Fôssemos esperar por
provas para entender o que somos, onde estamos e o que fazemos, estaríamos
ainda num estágio de absoluta obtusidade mental. Dependeríamos exclusivamente
dos instintos para sobreviver, como ocorre com os demais animais. Não teríamos
filosofia, ciências, artes, religião, tecnologia e nada do que nos caracteriza
como seres racionais. Viveríamos na maior das obscuridades e nem há certeza de
que já não estaríamos extintos como espécie.
É certo que um tantinho
de ceticismo, na dose adequada, não faz mal a ninguém. Não podemos sair por aí,
por exemplo, acreditando, de cara, em tudo o que lemos, vemos, ouvimos ou
pensamos sem uma análise, mesmo que superficial. Há que se ter, porém, (como em
tudo na vida) moderação e bom-senso. Os céticos absolutos (se é que os há), que
fazem do ceticismo dogma, não são filósofos como se dizem (pois não crêem na
filosofia), cientistas (descrêem da ciência) e muito menos pesquisadores da
verdade (de que duvidam que exista). São parasitas infelizes, pessoas sem norte
ou rumo.
O ceticismo, palavra
derivada do verbo grego “sképtomai” (que significa “olhar à distância”,
“examinar”, “observar”), é a doutrina que afirma que não se pode obter nenhuma
certeza a respeito da verdade. Implica em uma condição intelectual de perpétua
dúvida. E mais, de admissão, a priori, da incapacidade de compreensão de
fenômenos metafísicos, religiosos ou mesmo da realidade.
Há, nessa definição,
enorme paradoxo, ou seja, inconciliável contradição. Se o supostamente cético
“crê” na incapacidade de compreensão de fenômenos metafísicos, religiosos ou
mesmo da realidade, acredita em alguma coisa. Dessa forma, seu propalado
ceticismo foi para o espaço. Se “acredita” nisso, por que não poderia
acreditar, também, em tantos outros princípios, que são verdadeiros (pelo menos
até prova em contrário)?
Vitor Hugo cunhou
interessante metáfora para esse tipo de descrença liminar, absoluta e
inflexível.
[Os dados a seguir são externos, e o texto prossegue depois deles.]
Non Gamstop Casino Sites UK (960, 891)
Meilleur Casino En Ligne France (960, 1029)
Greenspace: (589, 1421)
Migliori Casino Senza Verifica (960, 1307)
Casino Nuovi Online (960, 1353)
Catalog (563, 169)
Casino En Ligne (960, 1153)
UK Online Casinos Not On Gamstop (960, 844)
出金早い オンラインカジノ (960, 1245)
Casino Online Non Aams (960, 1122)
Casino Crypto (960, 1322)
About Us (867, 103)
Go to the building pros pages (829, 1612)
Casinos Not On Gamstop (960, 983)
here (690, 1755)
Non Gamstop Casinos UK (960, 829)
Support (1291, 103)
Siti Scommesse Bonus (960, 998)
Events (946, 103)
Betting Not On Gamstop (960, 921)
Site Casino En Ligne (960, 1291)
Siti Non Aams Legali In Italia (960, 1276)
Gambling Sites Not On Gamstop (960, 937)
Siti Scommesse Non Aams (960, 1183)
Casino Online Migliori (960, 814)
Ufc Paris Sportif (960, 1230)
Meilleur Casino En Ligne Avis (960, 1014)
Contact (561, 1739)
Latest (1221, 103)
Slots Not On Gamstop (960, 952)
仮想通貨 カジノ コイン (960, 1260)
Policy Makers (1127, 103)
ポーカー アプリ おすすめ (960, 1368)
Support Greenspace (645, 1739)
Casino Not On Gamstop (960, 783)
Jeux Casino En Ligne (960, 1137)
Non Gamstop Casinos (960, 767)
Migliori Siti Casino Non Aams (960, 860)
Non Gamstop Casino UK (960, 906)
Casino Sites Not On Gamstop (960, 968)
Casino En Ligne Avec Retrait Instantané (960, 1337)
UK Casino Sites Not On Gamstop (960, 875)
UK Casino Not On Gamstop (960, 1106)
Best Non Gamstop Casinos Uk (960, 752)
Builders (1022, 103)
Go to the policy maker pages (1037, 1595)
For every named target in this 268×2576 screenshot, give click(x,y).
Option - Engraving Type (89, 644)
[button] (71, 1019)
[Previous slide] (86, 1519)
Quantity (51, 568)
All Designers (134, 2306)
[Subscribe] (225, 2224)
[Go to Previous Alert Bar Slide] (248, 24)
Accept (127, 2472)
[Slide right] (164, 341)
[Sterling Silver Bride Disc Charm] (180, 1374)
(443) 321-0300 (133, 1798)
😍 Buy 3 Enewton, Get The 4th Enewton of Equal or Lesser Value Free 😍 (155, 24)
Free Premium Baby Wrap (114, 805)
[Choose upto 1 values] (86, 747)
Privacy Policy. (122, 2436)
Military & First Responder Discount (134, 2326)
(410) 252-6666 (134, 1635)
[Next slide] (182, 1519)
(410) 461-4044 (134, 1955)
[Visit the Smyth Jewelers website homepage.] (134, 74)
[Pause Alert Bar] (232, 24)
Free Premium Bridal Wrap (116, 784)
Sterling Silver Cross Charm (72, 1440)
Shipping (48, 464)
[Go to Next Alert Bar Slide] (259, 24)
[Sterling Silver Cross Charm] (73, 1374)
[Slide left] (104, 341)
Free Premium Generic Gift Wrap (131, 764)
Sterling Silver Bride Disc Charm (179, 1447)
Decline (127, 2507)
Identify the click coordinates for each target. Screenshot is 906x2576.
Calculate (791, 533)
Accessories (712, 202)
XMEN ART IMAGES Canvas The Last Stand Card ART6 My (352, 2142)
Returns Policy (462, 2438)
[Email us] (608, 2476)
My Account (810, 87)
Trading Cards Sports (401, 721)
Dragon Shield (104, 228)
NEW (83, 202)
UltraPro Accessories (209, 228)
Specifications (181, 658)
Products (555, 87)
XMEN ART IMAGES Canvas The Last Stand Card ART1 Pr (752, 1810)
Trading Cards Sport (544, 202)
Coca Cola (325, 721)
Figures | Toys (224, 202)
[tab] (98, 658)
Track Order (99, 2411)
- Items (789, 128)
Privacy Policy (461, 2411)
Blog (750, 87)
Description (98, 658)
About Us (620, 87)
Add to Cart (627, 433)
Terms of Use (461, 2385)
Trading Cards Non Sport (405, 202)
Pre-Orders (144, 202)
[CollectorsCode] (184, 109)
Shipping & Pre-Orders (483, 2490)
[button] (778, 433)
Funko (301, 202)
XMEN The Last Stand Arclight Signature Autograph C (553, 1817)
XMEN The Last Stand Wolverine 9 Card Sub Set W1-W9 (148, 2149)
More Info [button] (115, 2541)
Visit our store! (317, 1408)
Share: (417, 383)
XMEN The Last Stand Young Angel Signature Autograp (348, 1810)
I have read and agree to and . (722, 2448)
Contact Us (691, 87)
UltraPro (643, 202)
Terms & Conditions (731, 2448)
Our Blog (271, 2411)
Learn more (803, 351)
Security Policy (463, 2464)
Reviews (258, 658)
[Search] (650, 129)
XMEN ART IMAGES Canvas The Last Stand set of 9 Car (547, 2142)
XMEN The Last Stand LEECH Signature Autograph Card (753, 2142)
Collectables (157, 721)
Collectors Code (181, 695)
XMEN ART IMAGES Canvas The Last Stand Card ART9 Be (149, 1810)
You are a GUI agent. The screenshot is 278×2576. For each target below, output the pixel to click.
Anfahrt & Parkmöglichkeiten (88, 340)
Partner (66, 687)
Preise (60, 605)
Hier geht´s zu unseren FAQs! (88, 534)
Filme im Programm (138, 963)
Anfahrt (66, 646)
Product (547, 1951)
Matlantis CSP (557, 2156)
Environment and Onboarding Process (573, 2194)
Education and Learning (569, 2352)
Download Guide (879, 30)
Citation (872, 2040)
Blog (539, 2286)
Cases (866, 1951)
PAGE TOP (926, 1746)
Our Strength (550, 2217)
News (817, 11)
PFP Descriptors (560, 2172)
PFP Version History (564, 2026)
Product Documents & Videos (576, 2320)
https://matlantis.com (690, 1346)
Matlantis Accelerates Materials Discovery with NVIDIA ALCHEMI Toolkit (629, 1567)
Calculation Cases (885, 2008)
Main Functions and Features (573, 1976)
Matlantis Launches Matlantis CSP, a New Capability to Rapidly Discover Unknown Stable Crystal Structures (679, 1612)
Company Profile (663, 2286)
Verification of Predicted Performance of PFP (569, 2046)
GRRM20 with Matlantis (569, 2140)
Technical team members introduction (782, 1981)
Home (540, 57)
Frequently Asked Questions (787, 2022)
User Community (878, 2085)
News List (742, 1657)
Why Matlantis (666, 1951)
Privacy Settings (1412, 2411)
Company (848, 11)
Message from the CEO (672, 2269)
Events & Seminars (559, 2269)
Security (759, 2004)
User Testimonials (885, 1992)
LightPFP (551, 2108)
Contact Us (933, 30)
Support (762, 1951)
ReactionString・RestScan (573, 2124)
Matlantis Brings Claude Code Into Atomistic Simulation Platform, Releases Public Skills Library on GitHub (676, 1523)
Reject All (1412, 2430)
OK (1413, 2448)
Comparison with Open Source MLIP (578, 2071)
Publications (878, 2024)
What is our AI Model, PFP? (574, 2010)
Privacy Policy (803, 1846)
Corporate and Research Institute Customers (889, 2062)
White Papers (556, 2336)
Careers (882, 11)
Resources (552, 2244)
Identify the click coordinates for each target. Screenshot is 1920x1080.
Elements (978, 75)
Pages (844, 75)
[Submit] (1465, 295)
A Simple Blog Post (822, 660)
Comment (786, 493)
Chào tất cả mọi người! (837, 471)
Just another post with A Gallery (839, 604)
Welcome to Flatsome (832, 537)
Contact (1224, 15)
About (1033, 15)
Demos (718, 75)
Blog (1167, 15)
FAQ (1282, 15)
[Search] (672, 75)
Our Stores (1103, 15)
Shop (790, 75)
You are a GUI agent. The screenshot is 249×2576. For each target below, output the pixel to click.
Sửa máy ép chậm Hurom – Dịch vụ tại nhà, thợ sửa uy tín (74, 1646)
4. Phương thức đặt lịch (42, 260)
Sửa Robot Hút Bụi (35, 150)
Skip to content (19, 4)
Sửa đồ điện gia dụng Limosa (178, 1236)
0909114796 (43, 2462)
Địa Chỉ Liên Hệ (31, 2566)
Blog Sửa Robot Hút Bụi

Classificou-a de “cárie da inteligência”. Da mesma forma que a
primeira destrói, paulatinamente, um dente, até que seja impossível sua
restauração (se este não for tratado a tempo), a segunda erode a capacidade de
pensar do infeliz que está sob o seu domínio. Como essa pessoa pode ter futuro,
se sequer acredita nele? Como pode amar, ter alegria, buscar a felicidade, se
não crê em nada disso?
Os odontologistas
definem cárie como uma doença originada da associação de placas bacterianas
cariogênicas com açúcares ingeridos na alimentação. Quando ambos se encontram,
produz-se uma reação química. Formam-se ácidos, que propiciam a saída de
minerais do dente. Estes destroem, pois, a camada protetora de esmalte, o que
propicia a ação demolidora das bactérias, causando a destruição localizada dos
tecidos dentais. A cárie, embora alguns não saibam, é contagiosa, como várias
tantas doenças. O ceticismo também contagia incautos. A cárie, em geral, ocorre
em decorrência de dietas alimentares inadequadas e, sobretudo, da falta de
higiene bucal.
O ceticismo doentio e
danoso tem (guardadas as devidas proporções, pelo menos nas causas primárias)
evolução parecida com essa que ocorre em nossa boca. Manifesta-se por causa de
“dieta” inadequada de pensamentos, decorrente de deficiências na educação e,
principalmente, da falta de higiene mental. Ou seja, da ausência de incessante
seleção de idéias, em que as nocivas e equivocadas (as destrutivas) sejam de
imediato eliminadas, e as positivas estimuladas e consolidadas, numa profilaxia
preventiva que funciona a contento em cem por cento dos casos.
Dúvidas razoáveis, que
todos temos em algum momento das nossas vidas (na verdade, em vários deles),
mas que são facilmente esclarecidas, não podem ser confundidas com ceticismo,
ou seja, com “a admissão a priori da incapacidade humana de compreensão de
fenômenos metafísicos, religiosos ou mesmo da realidade”. Isso descamba para a alienação,
que anda, via de regra, de mãos dadas com a omissão, atitude que considero das
mais covardes e negativas que uma pessoa possa assumir. Cuidado, pois, com o
perigo representado por esta “cárie da inteligência”. Cuide, com carinho e
assiduidade, da higiene bucal e, sobretudo, da mental.